Syafruddin (Kepala SMAN 10 Sijunjung) – PADA dua dekade yang lalu atau di tahun 1990-an, gaya hidup berkacamata hitam, beranting-anting besar, berambut kribo dan kaki celana melambai-lambai ala Spanyol, adalah pilihan anak muda.
Seiring dengan kemajuan zaman, pilihan anak muda sekarang, goyang shake, demam pop Korea (K-Pop), rambut mohawk, celana pensil (pisak sarawa singkek pakaian dalam nampak), beranting di telinga dan hidung serta kemana-mana menggenggam HP.
Hebatnya lagi, mode semacam ini tidak hanya menjadi hobi dan digemari remaja tanggung, tetapi juga sudah gaya hidup sebagian siswa sekolah menengah.
Menurut Plummer seperti dikutip oleh Olivia M. Kaparang, gaya hidup adalah cara hidup individu yang diidentifikasikan oleh bagaimana orang lain menghabiskan waktu, melakukan apa yang mereka anggap penting dan apa yang mereka pikirkan. Gaya hidup berkaitan erat dengan konsep imitasi budaya. Imitasi itu sendiri merupakan dorongan untuk meniru orang lain. Prosesnya berlangsung pelan-pelan, menginter nalisasi dan merasuk secara mendalam pada pribadi seseorang.

◆ ◆ ◆ ◆

**Tugas Tertulis**:
• 1. Dalam teks tentang gaya hidup anak muda, apa yang dimaksud dengan imitasi?
• 2. Lanjutkan teks tentang gaya hidup anak muda, dimulai setelah kalimat terakhirnya.

**Data Ditampilkan**:
◆ ◆ ◆ ◆

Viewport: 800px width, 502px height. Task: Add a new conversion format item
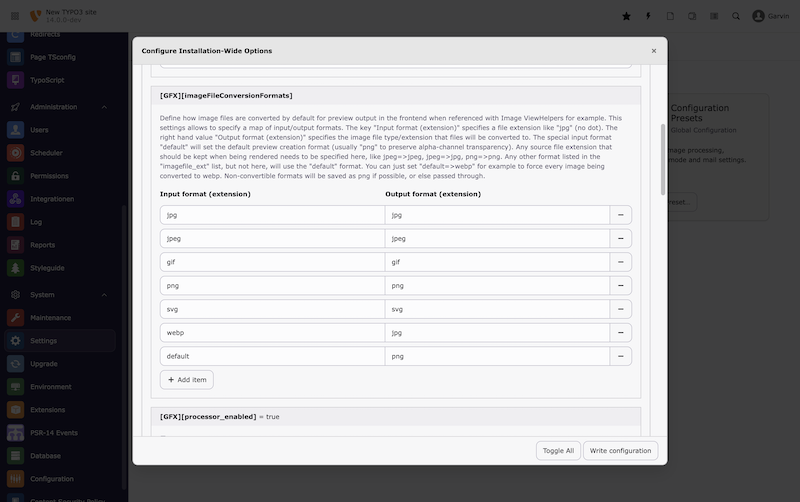[186, 380]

◆ ◆ ◆ ◆

**Hasil Berurutan**:
• 1. Dorongan untuk meniru orang lain.

• 2.
Proses mengimitasi budaya luar menyebabkan budaya lokal dilupakan generasi muda, secara berangsur angsur budaya lokal terkesampingkan. Masuknya budaya asing sebenarnya hal yang wajar, asal sesuai dengan kepribadian bangsa, namun pada kenyataannya, justru mendominasi.
Kondisi ini diperburuk dengan kurangnya kesadaran dan menanamkan nilai akan pentingnya budaya sendiri. Padahal budaya lokal adalah identitas yang harus dijaga keberlangsungan hidupnya.
Gejala semacam ini satu pertanda bahwa generasi muda kita telah tercabut dari akarnya. Di Ranah Minang, diibaratkan sarupo kacang nan lupo dima paraknyo. Mereka lupa bahwa mereka hidup di tengah sebuah budaya besar dan hebat yang falsafahnya diakui oleh banyak orang. Parahnya lagi, remaja sekarang tak segan berambut orange disisir tegak sarupo ambacang dicucuik. Tidak malu pakai celana lejing, berbaju sempit pas badan. Mereka melenggang lenggok di depan hidung uda, mamak dan bapaknya.
Ketika dites mengaji (membaca Alquran), tidak hanya lutuik nan maretek, tapi paluah dingin juo bercucuran. Jika dipaksakan juga membaca ayat suci Alquran, bacaannya terdengar sengau dan terbata-bata. Sumbang dan tak sedap didengar telinga. Kadang timbul juga pertanyaan, pernahkah mereka kita ajar dengan budaya kita? Atau hanyo ta sambia sajo?
Ketika di negeri orang, banyak perantau yang menangis mendengar kesenian tradisional saluang. Waktu di kampung dulu, mereka tak sempat mempelajari budaya itu. Tak sedikit pula generasi kita yang hanya mampu melongo ketika ada suku lain pintar dan hebat memainkan talempong. Disisi lain mereka hanya bisa gigit jari dan tabulalak melihat Silek Kumango nan mamukau dipencakkan oleh remaja Spanyol.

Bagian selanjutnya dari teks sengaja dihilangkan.